In these HMOs, you may, but are not required to, select a primary care physician (PCP) from a plan's list of network providers. You will pay a flat charge - or co-pay - each time you visit a network provider. Routine, preventive services such as annual physicals, ob/gyn exams, immunizations, and well baby visits are covered under these plans.
Unlike traditional HMOs, with Duke Select, Duke Basic, and Blue Care, you do not need a referral from your PCP to see a network specialist.
Need to Find a Provider?
An online directory of participating medical providers for all medical plans is available here.
Please note: As part of our effort to provide the medical care you and your family need, Duke Select and Duke Basic use a provider network unique to Duke. These two plans are only offered to employees living in ZIP codes beginning with the following numbers — 272, 273, 275, 276, and 277.
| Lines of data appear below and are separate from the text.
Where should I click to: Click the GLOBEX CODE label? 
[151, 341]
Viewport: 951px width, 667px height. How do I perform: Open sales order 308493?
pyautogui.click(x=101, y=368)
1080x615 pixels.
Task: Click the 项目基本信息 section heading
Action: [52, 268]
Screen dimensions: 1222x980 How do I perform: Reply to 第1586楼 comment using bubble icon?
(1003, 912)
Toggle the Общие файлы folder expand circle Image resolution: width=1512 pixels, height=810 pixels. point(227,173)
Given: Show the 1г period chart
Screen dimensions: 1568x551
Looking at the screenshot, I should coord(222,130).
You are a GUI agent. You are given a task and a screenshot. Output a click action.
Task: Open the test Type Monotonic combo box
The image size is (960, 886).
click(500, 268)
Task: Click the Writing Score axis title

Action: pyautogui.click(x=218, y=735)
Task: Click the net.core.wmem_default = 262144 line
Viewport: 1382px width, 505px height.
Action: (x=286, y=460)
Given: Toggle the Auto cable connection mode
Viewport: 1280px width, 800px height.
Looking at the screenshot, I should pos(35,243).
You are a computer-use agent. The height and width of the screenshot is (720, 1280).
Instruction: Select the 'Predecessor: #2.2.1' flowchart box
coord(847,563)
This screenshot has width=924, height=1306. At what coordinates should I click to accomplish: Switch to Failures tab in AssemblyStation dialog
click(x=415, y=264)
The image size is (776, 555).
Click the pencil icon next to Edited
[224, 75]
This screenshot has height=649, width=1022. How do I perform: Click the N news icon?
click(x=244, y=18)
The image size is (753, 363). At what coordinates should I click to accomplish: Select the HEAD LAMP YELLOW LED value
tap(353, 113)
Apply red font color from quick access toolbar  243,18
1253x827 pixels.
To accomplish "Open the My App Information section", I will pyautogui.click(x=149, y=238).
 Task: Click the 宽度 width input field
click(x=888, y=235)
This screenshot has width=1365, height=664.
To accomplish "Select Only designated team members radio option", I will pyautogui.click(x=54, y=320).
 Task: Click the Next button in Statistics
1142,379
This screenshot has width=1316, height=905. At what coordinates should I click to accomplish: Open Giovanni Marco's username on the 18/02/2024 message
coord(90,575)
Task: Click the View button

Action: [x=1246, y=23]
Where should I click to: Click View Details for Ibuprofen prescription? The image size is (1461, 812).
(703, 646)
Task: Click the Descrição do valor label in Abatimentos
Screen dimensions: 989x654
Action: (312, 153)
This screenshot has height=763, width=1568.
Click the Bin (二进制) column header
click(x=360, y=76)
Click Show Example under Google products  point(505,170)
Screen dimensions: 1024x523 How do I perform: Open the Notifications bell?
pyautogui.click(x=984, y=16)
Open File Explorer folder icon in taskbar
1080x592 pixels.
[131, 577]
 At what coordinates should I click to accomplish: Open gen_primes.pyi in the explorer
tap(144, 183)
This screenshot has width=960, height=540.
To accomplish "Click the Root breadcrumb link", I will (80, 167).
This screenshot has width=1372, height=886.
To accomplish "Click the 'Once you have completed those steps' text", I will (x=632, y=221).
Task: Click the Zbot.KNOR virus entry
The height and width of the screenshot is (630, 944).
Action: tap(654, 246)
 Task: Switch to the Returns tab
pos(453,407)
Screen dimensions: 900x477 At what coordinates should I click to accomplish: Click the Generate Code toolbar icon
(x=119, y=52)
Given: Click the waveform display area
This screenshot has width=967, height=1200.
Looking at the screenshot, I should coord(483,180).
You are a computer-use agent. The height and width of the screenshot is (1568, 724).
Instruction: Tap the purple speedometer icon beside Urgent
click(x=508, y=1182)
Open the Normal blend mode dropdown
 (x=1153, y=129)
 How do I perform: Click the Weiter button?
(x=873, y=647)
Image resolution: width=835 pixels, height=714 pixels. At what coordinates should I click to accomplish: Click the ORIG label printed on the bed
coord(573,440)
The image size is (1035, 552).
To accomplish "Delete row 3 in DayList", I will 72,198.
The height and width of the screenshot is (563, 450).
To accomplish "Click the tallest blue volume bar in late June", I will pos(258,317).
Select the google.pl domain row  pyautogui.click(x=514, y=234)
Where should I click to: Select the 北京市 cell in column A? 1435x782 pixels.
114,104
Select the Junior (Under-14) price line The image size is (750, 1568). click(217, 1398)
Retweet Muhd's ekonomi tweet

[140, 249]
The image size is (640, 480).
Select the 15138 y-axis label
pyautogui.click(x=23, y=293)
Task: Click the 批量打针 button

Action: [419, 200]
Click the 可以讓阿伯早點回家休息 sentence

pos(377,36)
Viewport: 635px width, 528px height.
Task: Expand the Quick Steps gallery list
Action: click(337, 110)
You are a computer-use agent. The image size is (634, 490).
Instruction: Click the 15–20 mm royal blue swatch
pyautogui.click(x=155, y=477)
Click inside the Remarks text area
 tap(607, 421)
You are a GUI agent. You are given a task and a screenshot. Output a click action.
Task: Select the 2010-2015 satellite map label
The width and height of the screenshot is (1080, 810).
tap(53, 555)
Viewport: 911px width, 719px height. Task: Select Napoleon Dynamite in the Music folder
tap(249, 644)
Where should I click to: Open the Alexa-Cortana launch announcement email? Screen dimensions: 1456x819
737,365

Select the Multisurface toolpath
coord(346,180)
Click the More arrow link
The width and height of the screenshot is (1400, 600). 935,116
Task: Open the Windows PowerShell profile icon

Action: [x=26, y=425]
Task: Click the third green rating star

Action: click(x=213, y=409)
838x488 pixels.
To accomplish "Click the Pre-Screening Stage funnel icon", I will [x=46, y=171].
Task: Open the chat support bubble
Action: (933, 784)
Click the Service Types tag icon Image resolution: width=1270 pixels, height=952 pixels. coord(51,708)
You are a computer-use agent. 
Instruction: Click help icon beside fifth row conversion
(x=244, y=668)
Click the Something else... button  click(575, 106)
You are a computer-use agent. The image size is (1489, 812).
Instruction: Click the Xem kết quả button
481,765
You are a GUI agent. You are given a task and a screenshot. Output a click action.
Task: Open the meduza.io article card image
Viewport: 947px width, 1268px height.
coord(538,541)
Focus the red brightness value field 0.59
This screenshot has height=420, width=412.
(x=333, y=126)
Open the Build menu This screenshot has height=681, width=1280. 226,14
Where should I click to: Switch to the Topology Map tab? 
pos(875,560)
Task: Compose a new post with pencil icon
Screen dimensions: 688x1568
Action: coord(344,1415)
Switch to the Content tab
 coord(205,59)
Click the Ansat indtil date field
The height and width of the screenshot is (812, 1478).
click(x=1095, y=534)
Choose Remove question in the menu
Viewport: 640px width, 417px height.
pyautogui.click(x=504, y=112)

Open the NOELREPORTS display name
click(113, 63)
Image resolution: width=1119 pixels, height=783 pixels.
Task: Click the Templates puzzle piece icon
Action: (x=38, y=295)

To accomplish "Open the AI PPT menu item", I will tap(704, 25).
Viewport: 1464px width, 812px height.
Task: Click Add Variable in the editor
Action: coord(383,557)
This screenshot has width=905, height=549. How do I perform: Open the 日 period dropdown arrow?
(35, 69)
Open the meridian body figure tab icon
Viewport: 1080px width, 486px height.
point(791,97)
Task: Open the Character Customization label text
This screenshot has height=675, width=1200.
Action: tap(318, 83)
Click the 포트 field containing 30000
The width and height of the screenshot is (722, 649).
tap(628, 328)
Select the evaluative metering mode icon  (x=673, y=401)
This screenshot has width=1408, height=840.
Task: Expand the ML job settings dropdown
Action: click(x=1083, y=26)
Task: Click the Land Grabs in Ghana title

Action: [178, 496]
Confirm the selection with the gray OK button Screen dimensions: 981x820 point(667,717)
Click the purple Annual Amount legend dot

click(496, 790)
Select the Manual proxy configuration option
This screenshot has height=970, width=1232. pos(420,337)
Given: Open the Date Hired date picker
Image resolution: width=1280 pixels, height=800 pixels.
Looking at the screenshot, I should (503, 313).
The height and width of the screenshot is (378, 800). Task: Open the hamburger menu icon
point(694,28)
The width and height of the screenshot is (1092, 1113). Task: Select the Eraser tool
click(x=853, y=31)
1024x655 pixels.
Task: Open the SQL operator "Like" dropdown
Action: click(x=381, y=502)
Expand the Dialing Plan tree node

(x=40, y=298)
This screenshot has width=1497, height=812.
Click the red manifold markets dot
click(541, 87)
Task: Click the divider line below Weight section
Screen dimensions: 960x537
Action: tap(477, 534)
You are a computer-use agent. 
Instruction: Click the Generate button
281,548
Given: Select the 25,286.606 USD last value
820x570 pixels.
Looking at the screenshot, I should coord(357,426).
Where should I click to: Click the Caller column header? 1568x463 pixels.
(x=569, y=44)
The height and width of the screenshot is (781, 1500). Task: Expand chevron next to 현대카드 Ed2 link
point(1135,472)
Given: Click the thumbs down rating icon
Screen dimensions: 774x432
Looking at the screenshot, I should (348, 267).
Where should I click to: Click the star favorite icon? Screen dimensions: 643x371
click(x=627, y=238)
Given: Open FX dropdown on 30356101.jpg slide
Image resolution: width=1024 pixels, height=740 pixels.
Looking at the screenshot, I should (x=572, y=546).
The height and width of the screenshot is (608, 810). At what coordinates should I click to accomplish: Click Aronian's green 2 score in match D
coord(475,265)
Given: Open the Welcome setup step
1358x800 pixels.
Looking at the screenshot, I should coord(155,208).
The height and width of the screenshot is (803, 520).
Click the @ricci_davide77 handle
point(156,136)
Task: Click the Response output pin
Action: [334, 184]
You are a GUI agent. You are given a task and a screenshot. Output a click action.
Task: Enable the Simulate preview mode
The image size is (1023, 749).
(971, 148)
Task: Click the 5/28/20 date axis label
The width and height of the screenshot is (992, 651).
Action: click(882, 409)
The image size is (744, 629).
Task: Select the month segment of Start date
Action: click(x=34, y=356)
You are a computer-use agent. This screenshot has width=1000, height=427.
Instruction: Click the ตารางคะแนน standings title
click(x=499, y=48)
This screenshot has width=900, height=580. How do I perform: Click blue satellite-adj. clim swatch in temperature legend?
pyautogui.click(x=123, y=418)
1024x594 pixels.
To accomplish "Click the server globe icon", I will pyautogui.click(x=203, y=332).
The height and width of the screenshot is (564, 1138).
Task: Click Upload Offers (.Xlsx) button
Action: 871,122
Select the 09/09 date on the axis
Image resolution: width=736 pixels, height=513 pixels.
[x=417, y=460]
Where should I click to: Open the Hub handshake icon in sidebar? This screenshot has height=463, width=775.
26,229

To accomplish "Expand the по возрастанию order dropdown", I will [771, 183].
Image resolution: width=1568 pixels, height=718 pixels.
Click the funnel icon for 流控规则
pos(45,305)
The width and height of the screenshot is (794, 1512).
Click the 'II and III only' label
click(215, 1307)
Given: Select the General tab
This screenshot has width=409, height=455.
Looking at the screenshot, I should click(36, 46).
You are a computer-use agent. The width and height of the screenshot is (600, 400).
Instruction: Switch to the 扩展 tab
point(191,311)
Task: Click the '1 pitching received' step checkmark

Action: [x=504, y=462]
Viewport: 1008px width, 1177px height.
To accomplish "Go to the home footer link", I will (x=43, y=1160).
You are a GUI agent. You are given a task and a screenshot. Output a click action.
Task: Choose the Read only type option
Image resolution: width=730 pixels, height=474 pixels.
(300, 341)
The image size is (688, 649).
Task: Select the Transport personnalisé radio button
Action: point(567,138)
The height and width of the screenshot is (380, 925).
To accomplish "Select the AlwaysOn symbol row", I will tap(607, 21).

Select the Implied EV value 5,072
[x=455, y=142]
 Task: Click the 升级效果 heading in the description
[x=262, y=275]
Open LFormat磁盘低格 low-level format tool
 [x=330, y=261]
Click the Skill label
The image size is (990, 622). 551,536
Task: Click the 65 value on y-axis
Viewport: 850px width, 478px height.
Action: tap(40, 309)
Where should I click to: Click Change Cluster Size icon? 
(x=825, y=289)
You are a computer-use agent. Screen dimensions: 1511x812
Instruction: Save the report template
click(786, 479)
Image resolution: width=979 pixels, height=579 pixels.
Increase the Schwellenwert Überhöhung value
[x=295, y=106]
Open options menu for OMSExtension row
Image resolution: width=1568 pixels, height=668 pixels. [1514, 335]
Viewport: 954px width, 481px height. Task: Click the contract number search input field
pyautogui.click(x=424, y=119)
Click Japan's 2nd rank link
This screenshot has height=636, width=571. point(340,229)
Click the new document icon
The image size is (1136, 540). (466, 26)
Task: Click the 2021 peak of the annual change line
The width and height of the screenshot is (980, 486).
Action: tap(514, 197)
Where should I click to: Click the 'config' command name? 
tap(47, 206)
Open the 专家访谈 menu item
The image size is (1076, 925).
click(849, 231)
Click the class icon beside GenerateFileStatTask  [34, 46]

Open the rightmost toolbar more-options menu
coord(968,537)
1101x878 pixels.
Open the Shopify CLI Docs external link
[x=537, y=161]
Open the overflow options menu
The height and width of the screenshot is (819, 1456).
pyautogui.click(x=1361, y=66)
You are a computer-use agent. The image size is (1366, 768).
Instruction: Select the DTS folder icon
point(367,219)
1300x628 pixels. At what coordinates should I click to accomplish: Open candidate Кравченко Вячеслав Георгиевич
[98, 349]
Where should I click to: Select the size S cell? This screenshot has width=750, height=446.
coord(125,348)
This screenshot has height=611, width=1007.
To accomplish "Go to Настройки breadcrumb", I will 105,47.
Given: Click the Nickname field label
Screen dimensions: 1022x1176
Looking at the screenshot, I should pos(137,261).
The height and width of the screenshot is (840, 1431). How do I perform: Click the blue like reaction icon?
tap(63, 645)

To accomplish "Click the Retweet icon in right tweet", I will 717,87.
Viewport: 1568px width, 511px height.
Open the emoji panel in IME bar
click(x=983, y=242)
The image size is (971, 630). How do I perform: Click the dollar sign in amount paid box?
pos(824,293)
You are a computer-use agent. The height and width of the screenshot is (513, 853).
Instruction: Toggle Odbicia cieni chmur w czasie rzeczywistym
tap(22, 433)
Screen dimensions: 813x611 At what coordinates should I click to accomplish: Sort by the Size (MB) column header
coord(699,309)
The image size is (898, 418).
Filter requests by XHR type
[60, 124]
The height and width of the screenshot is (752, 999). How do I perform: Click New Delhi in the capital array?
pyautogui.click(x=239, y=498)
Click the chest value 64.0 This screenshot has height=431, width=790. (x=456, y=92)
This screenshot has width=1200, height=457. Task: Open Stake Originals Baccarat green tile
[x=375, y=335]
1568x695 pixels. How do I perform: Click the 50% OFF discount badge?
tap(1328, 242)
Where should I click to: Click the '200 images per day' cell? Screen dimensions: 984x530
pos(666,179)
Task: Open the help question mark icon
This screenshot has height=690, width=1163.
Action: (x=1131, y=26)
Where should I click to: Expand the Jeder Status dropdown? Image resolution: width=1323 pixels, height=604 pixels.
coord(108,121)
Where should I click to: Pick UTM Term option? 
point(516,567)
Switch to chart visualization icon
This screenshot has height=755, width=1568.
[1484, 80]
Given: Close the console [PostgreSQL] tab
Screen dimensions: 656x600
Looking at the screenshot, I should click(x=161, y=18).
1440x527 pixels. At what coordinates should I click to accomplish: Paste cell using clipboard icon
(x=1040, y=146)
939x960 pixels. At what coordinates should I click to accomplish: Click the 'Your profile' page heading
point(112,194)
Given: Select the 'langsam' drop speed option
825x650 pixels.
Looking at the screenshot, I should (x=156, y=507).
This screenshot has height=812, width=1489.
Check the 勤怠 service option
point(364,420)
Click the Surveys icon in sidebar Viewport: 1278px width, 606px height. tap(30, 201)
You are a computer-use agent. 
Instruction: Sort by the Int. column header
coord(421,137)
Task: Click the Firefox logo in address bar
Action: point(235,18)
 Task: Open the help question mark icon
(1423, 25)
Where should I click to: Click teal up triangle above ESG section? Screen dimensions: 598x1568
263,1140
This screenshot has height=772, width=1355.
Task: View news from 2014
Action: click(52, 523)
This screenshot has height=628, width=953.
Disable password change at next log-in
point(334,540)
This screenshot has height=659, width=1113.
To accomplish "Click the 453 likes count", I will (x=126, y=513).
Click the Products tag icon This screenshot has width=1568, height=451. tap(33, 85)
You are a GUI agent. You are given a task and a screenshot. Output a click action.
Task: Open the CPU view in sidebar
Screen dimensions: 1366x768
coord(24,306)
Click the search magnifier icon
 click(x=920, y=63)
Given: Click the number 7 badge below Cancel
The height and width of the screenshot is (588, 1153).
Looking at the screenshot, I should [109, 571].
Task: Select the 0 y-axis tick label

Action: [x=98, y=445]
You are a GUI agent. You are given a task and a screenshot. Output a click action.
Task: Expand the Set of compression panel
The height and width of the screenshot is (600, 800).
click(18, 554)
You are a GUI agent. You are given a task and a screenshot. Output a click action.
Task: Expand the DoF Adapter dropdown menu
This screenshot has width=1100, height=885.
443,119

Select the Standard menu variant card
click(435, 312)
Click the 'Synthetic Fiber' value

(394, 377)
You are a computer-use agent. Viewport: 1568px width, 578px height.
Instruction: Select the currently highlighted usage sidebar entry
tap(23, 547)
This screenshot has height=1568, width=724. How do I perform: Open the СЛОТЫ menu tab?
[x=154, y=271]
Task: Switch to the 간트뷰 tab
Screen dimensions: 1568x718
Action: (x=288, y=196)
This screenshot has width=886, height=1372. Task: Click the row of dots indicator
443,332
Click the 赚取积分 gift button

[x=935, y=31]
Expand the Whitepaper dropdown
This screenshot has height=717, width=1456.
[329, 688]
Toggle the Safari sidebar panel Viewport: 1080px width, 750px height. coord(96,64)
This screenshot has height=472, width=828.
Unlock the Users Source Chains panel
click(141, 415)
To participate in Blue Care, you must reside in North Carolina.
Duke Basic Reimbursement Account Contribution
To help offset the higher out-of-pocket expenses of Duke Basic, all Duke Basic members will receive an annual contribution to a Health Care Reimbursement Account based on the level of coverage selected:
- $200 for Employee
- $300 for Employee/Child
- $400 for Employee/Children
- $400 for Employee/Spouse or Employee/Same-Sex Partner*
- $500 for Family (includes Spouse)
*Reimbursement account plans are governed by Internal Revenue Code guidelines that limit the reimbursement of either health care expenses or dependent care expenses to legal dependents, spouse, and legally married same-sex partner. If you are not legally married, your same-sex partner may not be eligible, although his/her childrens' health care expenses may be reimbursable.
Comparing Health Plans
Each medical care plan covers both pharmacy and mental health benefits. Please refer to the Medical Plans Comparison Chart and Issues to Consider for details. All of our medical plans will cover pre-existing conditions or covered services.